The programme opens with a short excerpt of Richard Wagner’s Parsifal, Act II: Prelude – Die Zeit ist da, that leads to Led Zeppelin’s Stairway To Heaven.

Loreena McKennitt sings Alfred, Lord Tennyson’s The Lady of Shalott. The Lady Of Challot is inspired in Elaine of Elaine of Astolat, a maiden who dies of unrequited love for Lancelot. The poem can be read below the tracklist.

Another of the women of the Arthurian world, The Lady Of The Lake, also known as Viviane or Nimuë, who bestows Excalibur to Arthur, also makes an appearance.

Ficamos Por Aqui is from Enterro (Burial) Paus final album.

Echo & The Bunnymen’s is performed by the Paraorchestra (with Brett Anderson and Charles Nodier).

Mark Lanegan is present twice.

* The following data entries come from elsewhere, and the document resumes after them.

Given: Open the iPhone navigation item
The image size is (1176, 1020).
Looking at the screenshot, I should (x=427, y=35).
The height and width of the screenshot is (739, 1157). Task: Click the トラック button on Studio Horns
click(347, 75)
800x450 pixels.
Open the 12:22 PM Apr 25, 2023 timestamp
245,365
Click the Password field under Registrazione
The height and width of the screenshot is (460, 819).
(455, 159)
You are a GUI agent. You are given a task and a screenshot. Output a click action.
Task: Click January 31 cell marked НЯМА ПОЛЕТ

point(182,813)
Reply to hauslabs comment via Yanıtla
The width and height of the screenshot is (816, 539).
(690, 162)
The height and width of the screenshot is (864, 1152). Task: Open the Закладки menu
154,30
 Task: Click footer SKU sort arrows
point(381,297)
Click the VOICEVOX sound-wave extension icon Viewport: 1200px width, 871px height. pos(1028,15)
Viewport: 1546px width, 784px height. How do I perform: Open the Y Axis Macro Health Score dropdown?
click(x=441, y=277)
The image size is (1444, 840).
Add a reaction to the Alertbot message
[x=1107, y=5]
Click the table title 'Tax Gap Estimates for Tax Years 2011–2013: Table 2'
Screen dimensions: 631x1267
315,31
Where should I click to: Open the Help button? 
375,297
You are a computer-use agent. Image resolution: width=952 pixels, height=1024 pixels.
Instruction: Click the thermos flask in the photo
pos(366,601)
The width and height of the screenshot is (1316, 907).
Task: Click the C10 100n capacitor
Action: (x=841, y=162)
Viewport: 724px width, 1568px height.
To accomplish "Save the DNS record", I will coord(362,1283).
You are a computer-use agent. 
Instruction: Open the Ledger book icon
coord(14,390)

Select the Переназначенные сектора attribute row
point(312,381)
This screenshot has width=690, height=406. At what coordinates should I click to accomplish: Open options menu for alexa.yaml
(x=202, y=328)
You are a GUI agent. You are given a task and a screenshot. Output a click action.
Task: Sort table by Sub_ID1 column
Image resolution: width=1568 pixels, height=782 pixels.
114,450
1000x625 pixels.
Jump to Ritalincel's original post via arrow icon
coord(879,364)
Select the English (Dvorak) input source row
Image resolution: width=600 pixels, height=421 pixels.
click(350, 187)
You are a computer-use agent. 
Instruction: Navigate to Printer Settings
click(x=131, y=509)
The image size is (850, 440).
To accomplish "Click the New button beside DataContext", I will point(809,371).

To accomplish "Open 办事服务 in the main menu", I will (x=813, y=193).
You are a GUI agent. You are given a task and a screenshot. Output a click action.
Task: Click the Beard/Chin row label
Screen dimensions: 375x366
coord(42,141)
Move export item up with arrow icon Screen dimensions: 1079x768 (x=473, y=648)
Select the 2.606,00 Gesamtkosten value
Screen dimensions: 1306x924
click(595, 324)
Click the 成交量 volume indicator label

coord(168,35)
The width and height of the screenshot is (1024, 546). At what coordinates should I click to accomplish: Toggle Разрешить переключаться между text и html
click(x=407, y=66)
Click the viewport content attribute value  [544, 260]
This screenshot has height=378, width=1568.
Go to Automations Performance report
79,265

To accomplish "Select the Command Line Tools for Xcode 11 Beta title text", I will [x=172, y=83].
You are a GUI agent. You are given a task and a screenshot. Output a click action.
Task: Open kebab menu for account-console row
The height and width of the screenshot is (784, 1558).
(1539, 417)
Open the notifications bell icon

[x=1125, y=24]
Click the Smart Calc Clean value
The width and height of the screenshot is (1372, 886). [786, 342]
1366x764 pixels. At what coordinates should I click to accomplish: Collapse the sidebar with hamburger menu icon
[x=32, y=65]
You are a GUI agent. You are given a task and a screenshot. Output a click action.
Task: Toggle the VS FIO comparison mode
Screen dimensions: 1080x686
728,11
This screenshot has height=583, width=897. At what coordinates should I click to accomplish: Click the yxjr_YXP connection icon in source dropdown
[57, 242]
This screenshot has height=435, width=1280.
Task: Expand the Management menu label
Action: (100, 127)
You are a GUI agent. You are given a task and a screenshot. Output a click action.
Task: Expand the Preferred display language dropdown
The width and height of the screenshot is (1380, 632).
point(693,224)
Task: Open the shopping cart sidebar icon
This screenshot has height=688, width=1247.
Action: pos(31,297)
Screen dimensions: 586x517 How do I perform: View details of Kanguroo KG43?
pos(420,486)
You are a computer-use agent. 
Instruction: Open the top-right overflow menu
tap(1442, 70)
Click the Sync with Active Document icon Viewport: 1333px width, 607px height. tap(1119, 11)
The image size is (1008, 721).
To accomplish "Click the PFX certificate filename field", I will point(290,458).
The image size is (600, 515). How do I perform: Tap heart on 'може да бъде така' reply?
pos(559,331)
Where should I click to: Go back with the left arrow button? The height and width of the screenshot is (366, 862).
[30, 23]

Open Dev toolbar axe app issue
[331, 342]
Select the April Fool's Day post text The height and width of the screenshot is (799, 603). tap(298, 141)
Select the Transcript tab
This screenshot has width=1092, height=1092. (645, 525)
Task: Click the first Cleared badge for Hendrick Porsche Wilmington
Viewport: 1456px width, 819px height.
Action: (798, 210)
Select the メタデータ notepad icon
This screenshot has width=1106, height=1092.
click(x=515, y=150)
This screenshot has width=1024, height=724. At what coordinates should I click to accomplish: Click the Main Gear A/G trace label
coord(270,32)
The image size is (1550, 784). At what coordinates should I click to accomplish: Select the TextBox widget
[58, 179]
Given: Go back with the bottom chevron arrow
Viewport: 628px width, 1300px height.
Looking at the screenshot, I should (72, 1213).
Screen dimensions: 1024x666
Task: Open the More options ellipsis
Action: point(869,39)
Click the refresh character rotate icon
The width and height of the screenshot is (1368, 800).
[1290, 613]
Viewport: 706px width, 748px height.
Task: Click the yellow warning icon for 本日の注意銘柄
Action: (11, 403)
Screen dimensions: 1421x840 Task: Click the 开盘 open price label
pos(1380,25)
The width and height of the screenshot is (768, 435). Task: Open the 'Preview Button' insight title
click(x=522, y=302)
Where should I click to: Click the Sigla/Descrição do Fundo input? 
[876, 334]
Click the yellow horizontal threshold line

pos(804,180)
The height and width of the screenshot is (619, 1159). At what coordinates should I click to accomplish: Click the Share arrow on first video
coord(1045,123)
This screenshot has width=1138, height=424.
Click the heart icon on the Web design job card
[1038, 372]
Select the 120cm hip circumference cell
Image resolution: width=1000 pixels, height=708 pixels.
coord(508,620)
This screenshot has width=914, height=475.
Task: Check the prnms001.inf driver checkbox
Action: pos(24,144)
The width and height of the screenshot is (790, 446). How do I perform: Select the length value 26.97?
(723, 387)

In
Dave Gahan & Soulsavers’ Kingdoms of Rain, and Queens of The Stone Age’s In the Fade.

Einstürzende Neubauten are preset with Stella Maris, that means Star of the Sea. Our Lady, Star of the Sea, the name Mary, Mother of Christ/The Virgin Mary was/is called by people of the sea. Stella Maris was also the Roman name for the Egyptian goddess Isis.

Mcalmont & Butler’s Although, from the Sound Of… – a wonderful album that has just turned 30, but is timeless – gained a very special meaning for me nine years ago.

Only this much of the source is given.